▶ What the task asks
Return every line of the records below that contains the word "list", copying each line unchanged.

[Start]

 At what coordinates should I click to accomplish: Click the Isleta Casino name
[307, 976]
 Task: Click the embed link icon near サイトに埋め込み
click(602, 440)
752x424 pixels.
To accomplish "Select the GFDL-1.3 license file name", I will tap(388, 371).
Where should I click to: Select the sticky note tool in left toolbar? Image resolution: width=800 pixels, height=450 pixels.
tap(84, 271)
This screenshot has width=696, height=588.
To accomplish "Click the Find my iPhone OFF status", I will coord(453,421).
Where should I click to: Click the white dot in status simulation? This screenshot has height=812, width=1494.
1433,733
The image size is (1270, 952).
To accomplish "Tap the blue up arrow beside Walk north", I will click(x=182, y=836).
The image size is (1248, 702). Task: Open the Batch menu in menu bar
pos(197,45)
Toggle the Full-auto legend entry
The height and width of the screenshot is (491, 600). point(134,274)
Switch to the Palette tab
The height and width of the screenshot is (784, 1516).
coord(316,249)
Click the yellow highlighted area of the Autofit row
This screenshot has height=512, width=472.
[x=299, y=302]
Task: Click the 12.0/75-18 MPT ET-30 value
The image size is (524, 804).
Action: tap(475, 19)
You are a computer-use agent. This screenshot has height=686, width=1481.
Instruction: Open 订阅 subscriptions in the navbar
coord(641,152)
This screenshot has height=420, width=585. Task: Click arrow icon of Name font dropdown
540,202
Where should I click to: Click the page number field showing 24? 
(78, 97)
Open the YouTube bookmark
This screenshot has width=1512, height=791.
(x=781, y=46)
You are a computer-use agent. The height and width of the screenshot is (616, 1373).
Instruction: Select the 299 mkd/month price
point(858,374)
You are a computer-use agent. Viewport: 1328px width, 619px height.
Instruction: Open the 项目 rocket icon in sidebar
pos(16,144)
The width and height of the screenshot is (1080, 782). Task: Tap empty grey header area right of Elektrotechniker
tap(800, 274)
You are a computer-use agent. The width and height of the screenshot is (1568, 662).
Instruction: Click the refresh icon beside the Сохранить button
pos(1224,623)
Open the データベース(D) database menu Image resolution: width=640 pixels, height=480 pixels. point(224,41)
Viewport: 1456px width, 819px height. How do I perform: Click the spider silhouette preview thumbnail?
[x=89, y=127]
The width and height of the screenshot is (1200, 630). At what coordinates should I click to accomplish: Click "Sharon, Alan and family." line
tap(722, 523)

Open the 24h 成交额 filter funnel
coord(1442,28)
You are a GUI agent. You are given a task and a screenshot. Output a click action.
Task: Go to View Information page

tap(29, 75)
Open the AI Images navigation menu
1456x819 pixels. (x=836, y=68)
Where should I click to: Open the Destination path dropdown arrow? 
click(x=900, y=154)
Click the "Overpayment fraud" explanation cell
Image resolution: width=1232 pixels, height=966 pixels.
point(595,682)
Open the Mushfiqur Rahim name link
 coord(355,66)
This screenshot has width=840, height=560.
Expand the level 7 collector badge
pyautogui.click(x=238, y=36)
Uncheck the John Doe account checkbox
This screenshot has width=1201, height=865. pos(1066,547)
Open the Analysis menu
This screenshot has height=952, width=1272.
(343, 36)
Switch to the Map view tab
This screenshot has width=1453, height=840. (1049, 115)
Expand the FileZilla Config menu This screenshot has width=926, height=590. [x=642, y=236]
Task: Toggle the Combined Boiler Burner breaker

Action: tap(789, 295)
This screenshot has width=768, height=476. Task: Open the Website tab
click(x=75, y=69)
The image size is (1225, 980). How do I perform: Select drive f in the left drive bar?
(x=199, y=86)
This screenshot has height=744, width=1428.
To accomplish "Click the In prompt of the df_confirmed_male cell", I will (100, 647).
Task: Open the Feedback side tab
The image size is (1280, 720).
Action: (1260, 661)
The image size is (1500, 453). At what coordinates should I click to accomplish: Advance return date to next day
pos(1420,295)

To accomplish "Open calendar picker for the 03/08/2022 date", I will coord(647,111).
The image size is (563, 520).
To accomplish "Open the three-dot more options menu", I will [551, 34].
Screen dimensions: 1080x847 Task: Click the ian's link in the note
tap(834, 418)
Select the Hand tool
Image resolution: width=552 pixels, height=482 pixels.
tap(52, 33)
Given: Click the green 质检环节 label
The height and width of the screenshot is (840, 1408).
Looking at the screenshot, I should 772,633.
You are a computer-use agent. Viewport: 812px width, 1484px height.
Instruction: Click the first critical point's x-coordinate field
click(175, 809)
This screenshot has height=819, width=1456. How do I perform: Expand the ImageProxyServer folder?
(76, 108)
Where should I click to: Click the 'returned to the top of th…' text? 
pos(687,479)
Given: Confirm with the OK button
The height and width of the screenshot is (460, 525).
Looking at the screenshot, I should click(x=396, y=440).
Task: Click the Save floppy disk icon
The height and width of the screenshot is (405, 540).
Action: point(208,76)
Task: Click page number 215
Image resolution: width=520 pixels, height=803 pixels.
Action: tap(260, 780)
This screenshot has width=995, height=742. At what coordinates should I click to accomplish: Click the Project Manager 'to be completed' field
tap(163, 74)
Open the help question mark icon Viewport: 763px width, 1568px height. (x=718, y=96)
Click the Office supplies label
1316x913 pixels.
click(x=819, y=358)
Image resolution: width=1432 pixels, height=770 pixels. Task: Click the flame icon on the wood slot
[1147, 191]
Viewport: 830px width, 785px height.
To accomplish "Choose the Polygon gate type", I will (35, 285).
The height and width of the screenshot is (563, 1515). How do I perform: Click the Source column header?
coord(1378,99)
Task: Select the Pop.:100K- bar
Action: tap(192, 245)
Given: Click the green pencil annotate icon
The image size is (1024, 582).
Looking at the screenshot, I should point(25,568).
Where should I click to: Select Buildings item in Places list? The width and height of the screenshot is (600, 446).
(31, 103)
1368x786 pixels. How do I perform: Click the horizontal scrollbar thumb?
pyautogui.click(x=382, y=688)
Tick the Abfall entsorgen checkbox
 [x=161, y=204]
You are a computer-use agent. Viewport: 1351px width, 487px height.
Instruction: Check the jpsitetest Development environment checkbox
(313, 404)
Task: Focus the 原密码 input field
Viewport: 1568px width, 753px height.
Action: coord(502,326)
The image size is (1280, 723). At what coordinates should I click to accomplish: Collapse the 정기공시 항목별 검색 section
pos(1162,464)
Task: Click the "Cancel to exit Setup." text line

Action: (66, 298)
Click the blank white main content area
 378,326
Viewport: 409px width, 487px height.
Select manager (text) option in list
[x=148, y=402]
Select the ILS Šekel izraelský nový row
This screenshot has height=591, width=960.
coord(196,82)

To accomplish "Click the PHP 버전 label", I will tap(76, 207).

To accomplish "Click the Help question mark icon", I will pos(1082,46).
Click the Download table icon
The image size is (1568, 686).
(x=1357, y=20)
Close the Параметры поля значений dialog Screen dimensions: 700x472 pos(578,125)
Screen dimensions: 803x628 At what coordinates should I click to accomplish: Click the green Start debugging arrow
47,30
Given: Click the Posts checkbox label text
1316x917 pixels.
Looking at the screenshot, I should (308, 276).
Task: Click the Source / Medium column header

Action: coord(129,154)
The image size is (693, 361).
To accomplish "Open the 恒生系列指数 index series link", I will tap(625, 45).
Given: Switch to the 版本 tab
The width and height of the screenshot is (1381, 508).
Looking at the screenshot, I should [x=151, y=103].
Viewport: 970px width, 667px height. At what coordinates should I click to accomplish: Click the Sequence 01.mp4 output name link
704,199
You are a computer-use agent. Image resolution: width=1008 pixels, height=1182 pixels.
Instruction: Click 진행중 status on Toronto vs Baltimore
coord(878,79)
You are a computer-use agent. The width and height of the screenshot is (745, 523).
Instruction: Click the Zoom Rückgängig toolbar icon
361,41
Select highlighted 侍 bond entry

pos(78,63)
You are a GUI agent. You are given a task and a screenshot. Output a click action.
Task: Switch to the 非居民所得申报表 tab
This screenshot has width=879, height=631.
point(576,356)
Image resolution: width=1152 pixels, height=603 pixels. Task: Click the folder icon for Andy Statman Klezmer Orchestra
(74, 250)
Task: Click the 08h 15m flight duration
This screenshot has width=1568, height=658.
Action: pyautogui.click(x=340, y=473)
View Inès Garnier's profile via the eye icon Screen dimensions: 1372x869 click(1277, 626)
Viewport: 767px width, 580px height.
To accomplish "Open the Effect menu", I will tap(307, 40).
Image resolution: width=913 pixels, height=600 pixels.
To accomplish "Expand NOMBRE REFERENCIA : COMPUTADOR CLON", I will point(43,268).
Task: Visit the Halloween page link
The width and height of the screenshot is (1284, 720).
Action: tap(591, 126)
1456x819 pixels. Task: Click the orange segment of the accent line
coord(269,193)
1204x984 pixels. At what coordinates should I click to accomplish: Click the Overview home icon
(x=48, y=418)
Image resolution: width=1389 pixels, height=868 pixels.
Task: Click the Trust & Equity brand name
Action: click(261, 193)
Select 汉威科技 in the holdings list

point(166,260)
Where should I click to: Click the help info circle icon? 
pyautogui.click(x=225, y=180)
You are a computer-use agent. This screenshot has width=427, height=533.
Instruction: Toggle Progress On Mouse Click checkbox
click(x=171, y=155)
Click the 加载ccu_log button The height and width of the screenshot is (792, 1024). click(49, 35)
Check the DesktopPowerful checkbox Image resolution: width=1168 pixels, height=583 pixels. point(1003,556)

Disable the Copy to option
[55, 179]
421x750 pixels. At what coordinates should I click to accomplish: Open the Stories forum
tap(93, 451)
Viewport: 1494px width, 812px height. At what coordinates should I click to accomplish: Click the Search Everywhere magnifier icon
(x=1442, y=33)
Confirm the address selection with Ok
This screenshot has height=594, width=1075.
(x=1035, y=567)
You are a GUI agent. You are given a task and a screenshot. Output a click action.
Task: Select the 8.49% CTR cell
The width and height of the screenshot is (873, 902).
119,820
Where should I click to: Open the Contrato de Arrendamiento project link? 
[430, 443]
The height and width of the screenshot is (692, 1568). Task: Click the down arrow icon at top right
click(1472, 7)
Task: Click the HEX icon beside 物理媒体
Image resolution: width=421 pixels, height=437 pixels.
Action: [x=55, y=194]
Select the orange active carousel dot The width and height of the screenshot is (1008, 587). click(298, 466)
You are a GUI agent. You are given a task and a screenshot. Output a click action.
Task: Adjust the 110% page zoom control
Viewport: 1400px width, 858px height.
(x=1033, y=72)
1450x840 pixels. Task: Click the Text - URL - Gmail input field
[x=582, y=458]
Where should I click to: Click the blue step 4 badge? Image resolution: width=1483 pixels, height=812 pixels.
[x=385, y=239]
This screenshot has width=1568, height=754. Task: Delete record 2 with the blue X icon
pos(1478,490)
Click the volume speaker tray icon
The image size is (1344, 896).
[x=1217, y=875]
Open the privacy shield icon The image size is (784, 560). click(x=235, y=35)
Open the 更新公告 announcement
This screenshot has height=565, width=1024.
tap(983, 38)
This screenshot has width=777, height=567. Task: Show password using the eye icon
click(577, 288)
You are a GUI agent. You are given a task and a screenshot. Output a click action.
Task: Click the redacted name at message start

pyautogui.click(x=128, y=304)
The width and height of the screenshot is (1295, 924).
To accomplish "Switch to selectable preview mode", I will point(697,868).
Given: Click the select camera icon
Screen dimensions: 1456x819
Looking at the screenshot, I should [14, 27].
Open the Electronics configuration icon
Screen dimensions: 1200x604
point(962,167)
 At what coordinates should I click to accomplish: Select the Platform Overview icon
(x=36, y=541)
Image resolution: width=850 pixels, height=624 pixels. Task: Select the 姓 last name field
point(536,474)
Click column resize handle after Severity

[End]

▶ Solution for this exercise
Where should I click to: Select Buildings item in Places list? The width and height of the screenshot is (600, 446).
Select manager (text) option in list
Select 汉威科技 in the holdings list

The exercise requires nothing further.